■ Votre tâche ■
Recopiez fidèlement le passage de l'arrêt qui commence par « Greffier: M. Carruzzo. » et se termine par « et Niklaus Zaugg. ».
*** Extrait
Arrêt du 6 janvier 2010 
Ire Cour de droit civil 
 
Composition 
Mme et MM. les Juges Klett, présidente, Corboz et Kolly. 
Greffier: M. Carruzzo. 
 
Parties 
1. X.________ SA, 
2. Y.________ SA, 
recourantes, toutes deux représentées par 
Me Christophe Imhoos, 
 
contre 
 
1. V.________ Limited, (anc. A.________ Ltd) 
2. W.________ GmbH, (success. B.________ GmbH), 
intimées, toutes deux représentées par 
Mes Philipp J. Dickenmann et Niklaus Zaugg. 
 
Objet 
arbitrage international; composition du tribunal arbitral; égalité des parties; droit d'être entendu, 
 
recours en matière civile contre la sentence finale rendue le 2 juin 2009 par le Tribunal arbitral CCI. 
 
Faits: 
 
A.
******
*** Données brutes
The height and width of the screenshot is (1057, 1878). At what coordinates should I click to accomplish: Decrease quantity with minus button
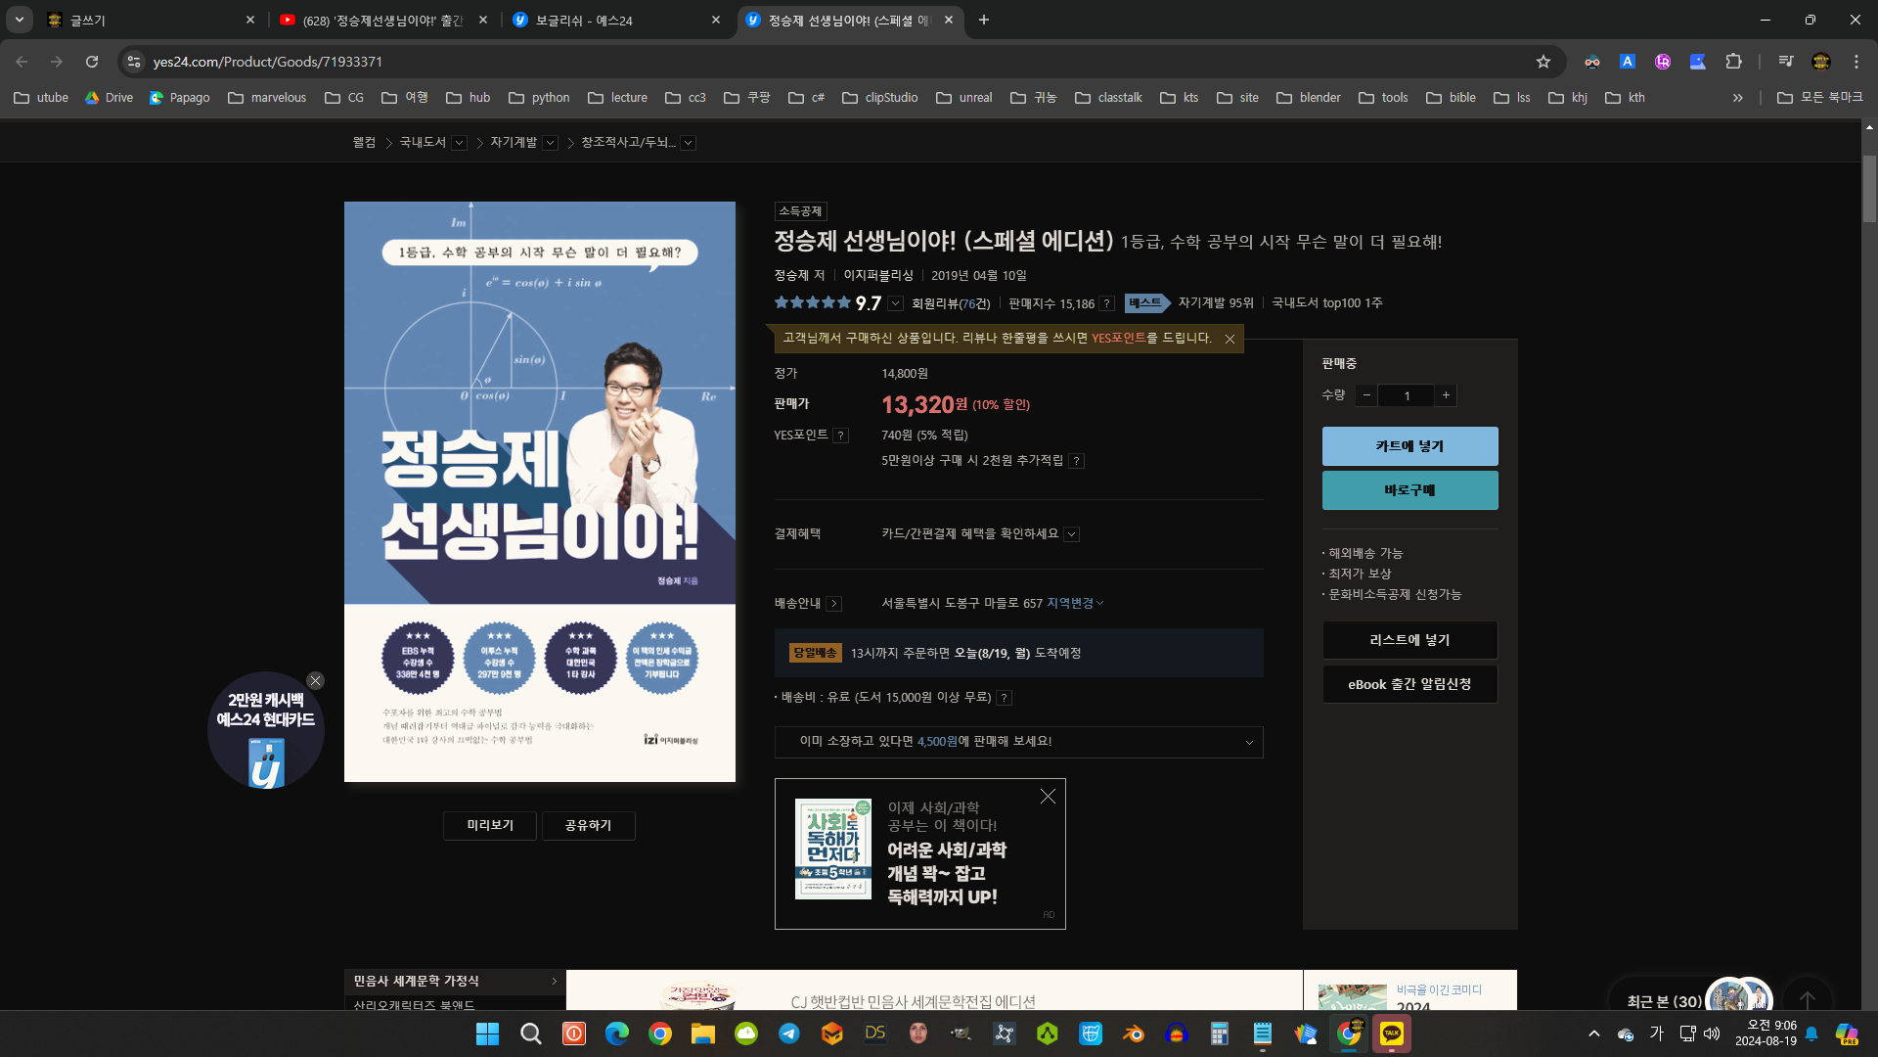click(x=1366, y=395)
******
■ Réponse attendue ■
Greffier: M. Carruzzo. 
 
Parties 
1. X.________ SA, 
2. Y.________ SA, 
recourantes, toutes deux représentées par 
Me Christophe Imhoos, 
 
contre 
 
1. V.________ Limited, (anc. A.________ Ltd) 
2. W.________ GmbH, (success. B.________ GmbH), 
intimées, toutes deux représentées par 
Mes Philipp J. Dickenmann et Niklaus Zaugg.